Raised in Fascist Italy, Danilo Dolci studied architecture and engineering and was a promising student. He was not very “political” in the sense of being associated with a particular political party, but as a young man was arrested by northern Italy’s Fascists (of Mussolini’s Republic of Sale) for tearing down Fascist propaganda posters. It was l943, and he refused to enlist in the doomed army of the Republic of Salo. This was one of the ﬁrst clear indications that Dolci detested violence in any form.
Despite widespread public impressions, he was neither a Communist nor overtly anti-clerical. He was an activist, pure and simple. Following the war, he initially supported some charities sponsored by the Catholic Church. He had been to Sicily brieﬂy in the early l94Os, when his father worked for the railroad here. But it was during a subsequent visit to Sicily’s Greek archeological sites that he became acutely aware of what can only be described as squalid rural poverty. The young Dolci sought to address problems that few others were willing even to recognize, much less confront.
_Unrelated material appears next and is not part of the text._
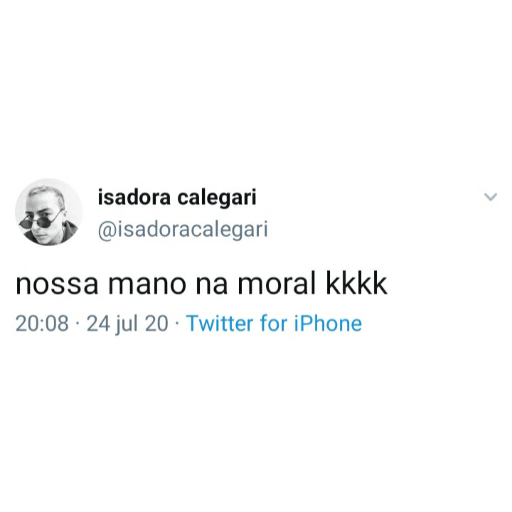Click the word nossa in the tweet

(57, 287)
In the 1950s, despite continuing mass emigration from northern Italy as well as Sicily, it took courage to write about the nation’s failure to provide opportunities for its least fortunate citizens, or a self-governing region’s abuse of public funds literally stolen by politicians associated directly with the Maﬁa. Yet, Dolci did so with eloquence, despite constant threats from corrupt law-enforcement authorities.
Dolci’s social center attracted attention on a global scale, prompting many to compare him to Martin Luther King. Like Doctor King, Dolci was a charismatic character whose movement appealed to socially-conscious young people around the World, some of whom came to Sicily to work with him. Yet, Dolci’s blunt, pragmatic message was rarely a convenient or ﬂattering one.
As a humanitarian, he created public works programs, investigated public corruption and generally assisted the poorest people of northwestern Sicily, attempting to improve their living conditions while using Partinico and Trappeto as his main bases. The Jato Dam was one such project.
Dolci published extensively and brought popular attention to the humblest citizens of a very slowly evolving society, earning praise around the world. Danilo Dolci was twice nominated for the Nobel Prize and was awarded the Lenin Peace Prize, the funds from which were used to establish a string of social centers to address the needs of poor families. Among those who publicly voiced support for his efforts were Carlo Levi, Erich Fromm, Bertrand Russell, Jean Piaget, Aldous Huxley, Jean-Paul Sartre and Ernst Bloch. Dolci was twice married and had several children. Sicilian Lives remains his best-known book, while one of the best biographical works about him is American author Gerry Magione’s A Passion for Sicilians.